### THE DATA
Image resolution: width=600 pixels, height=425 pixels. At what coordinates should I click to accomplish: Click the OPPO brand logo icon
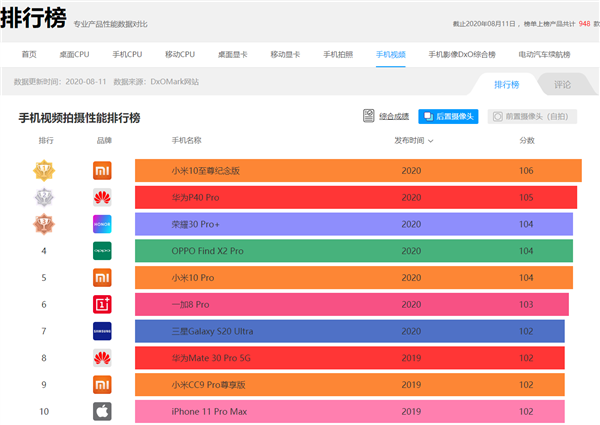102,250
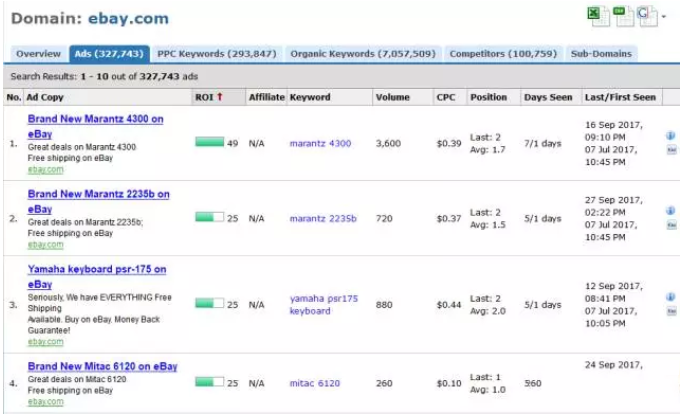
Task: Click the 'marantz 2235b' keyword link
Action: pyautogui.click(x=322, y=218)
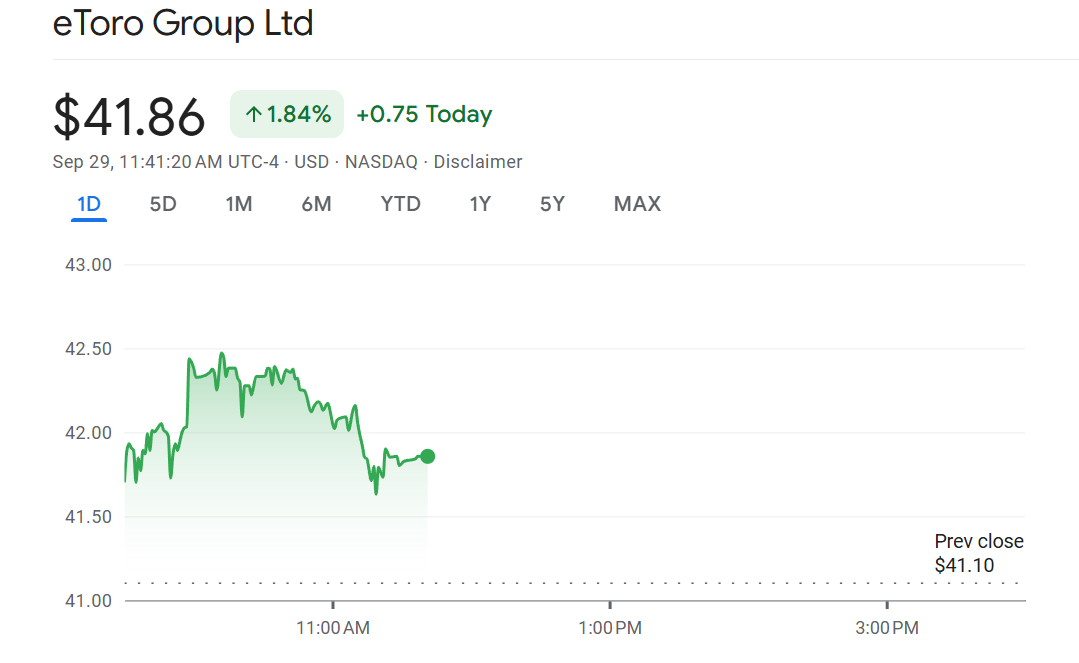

--

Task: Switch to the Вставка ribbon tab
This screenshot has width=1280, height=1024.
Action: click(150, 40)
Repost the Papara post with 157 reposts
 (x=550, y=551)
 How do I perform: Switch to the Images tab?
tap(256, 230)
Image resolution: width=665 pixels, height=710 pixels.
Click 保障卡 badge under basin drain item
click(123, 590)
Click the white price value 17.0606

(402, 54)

### REQUIRED ACTION
Only the lines above from the line with "This screenshot has width=1280, height=1024." to the line with "Image resolution: width=665", those two lines included, should be reproduced exactly.

### OUTPUT OF THE EXERCISE
This screenshot has width=1280, height=1024.
Action: click(150, 40)
Repost the Papara post with 157 reposts
 (x=550, y=551)
 How do I perform: Switch to the Images tab?
tap(256, 230)
Image resolution: width=665 pixels, height=710 pixels.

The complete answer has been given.